Tuesday, January 27, 2015



This is how you deal with spies

Two weeks ago Alberto Nisman, an Argentinian prosecutor, was found dead in his apartment. Nisman had been investigating a government deal to cover up the Iranian bombing of a Jewish community centre in 1994, and was due to testify to parliament about it. The death was posed as a suicide, but was suspicious, and the motive was pretty clear - clear enough that Argentina's president has accepted that her own spies murdered him. Unlike the US, where spies get to torture and murder with impunity, she's doing something about it: dissolving the spy-agency responsible:

Argentina’s president announced a major shakeup of her country’s intelligence network on Monday in her most combative step yet to address the fallout from the death of prosecutor Alberto Nisman.
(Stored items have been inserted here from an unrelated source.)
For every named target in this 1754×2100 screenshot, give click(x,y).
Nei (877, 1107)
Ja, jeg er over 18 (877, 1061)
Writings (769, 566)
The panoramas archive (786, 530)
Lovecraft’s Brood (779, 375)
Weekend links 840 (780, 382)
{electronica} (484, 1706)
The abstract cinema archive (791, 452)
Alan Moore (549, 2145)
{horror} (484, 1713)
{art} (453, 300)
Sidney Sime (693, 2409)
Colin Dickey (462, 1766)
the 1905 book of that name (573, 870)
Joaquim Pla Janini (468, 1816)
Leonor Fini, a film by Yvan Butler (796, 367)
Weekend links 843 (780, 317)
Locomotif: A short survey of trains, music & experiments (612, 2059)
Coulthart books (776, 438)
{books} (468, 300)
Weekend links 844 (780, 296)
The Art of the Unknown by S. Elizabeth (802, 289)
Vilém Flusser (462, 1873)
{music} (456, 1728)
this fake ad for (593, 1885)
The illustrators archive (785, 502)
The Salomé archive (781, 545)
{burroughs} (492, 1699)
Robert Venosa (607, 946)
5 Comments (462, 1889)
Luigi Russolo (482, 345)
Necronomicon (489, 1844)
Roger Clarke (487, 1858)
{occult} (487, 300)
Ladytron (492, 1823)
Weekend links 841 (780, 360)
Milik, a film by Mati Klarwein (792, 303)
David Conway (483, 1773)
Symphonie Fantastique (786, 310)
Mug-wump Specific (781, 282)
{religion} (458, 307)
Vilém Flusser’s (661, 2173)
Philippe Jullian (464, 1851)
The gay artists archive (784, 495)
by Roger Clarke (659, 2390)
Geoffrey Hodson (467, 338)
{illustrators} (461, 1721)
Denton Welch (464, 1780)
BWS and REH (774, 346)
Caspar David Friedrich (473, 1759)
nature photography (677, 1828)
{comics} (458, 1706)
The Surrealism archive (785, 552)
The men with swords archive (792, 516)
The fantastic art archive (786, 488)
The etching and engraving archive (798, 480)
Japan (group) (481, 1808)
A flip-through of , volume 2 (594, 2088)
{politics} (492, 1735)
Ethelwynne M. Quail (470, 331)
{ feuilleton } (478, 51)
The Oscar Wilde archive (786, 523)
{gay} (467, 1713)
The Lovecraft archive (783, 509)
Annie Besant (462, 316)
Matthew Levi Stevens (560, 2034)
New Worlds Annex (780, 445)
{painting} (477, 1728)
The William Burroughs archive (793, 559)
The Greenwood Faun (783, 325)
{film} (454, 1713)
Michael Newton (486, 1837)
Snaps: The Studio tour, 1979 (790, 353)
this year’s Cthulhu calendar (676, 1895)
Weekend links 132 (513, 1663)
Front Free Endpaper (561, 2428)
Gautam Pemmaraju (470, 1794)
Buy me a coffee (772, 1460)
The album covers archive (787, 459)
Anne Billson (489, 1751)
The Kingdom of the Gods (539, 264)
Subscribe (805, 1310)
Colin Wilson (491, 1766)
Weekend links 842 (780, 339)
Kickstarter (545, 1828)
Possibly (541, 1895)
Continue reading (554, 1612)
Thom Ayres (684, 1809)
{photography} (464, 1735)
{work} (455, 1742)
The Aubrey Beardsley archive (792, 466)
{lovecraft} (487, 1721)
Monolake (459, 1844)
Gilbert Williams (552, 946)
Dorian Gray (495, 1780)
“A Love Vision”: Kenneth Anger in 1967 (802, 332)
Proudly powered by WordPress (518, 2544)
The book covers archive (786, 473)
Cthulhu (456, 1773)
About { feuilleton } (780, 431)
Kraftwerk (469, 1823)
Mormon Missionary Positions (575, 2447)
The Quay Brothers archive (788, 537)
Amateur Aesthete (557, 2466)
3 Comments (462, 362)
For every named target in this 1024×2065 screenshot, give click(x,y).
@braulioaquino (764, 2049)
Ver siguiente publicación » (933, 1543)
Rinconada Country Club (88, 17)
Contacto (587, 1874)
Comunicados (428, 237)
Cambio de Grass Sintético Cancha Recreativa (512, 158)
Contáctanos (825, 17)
In her first televised address since the prosecutor’s body was found at his apartment on 18 January, Cristina Fernández de Kirchner said she would support a bill to dissolve the existing structure – which employs more than 2,000 people – and replace it with a new federal intelligence agency.


Obviously those responsible need to be found and prosecuted as well (and Kirchner could have dirty hands too - there's almost certainly more to see here). But there's clearly a toxic culture amongst Argentina's spies, which hasn't been stamped out from the era of the dictatorship. Time to get rid of them.